FRAGMENTO DEL DOCUMENTO >>
********

¿Cuántos recién nacidos son abandonados en las calles?; ¿cuántas jóvenes violadas, indígenas o muy pobres, quedan embarazadas?; ¿cuántos pequeños perviven en cajas en los semáforos?; ¿qué tanto logró la administración de AMLO para evitar que madres indígenas parieran en los pasillos de hospitales en Oaxaca?: ¿Cuánto es cuánto?
No hay quien sea partidario del aborto como método de control de la natalidad; no hay mujer que goce al abortar; no hay médico cuyo ejercicio considere abortar como método anticonceptivo. Cuando la embarazada es menor de edad y ha sido violada, la única opción debería ser abortar: salvar a la niña cuyo destino es una suerte de infierno es obligación ética y moral. Dios no debe estar tranquilo al ver el sufrimiento de los niños y niñas en situación de calle.
Dos grupos se oponen al aborto en cualquier circunstancia: los religiosos ultrarreligiosos y los políticos ultraconservadores, interesados en quedar bien los sábados en el templo o los domingos en la iglesia. Sin que importen las circunstancias, los ultras-ultras, religiosos o políticos, son incapaces de dialogar. Nada importa ni intimida a los ultra-ultras: malformaciones, enfermedad, posible muerte de la progenitora, violación, y embarazo en menores. Nada, ni la muerte, perturba a los ultra-ultras: ¿cuántos son pederastas o violadores?

********

INFORMACIÓN PROPORCIONADA >>

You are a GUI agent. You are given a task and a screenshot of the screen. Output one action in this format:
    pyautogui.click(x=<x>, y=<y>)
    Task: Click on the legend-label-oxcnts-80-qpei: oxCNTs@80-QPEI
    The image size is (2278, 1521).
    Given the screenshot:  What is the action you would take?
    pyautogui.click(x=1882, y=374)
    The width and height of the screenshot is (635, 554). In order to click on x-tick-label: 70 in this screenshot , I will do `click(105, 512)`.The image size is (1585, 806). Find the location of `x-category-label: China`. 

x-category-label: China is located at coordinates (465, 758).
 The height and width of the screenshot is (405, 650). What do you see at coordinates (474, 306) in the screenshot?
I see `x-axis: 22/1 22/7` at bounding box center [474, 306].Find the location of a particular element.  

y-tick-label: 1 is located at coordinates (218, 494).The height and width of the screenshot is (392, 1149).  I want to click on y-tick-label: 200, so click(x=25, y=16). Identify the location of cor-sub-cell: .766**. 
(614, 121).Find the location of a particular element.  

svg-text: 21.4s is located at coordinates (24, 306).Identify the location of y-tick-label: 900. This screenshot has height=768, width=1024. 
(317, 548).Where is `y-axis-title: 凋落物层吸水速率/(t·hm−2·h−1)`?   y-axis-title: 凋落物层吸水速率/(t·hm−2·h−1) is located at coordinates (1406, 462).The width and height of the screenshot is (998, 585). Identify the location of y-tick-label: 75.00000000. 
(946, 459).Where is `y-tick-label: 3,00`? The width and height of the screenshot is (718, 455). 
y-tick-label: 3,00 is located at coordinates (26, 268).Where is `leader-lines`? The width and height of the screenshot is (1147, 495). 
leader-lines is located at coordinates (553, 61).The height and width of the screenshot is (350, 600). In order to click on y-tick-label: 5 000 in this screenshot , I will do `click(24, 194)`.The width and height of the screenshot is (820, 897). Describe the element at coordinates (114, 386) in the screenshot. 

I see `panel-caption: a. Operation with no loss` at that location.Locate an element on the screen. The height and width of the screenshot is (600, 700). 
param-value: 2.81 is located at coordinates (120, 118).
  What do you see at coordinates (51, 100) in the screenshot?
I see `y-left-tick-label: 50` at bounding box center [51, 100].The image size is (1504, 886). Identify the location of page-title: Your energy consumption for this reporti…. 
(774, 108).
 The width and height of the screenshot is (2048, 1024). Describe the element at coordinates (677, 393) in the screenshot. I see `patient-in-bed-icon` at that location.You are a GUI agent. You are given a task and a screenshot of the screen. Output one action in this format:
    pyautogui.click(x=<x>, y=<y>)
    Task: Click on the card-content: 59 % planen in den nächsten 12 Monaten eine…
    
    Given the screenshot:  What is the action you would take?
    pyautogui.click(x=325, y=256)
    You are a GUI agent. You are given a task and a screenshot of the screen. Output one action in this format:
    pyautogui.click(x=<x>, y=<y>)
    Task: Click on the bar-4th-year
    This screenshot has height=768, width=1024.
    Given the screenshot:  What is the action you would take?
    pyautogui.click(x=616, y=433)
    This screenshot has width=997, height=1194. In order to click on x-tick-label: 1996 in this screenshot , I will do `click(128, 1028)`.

********

ACCIÓN REQUERIDA >>
Transcribe del texto sobre el aborto el pasaje que comienza en "Dos grupos se" y termina en "pederastas o violadores?".

RESPUESTA AL PROBLEMA >>
Dos grupos se oponen al aborto en cualquier circunstancia: los religiosos ultrarreligiosos y los políticos ultraconservadores, interesados en quedar bien los sábados en el templo o los domingos en la iglesia. Sin que importen las circunstancias, los ultras-ultras, religiosos o políticos, son incapaces de dialogar. Nada importa ni intimida a los ultra-ultras: malformaciones, enfermedad, posible muerte de la progenitora, violación, y embarazo en menores. Nada, ni la muerte, perturba a los ultra-ultras: ¿cuántos son pederastas o violadores?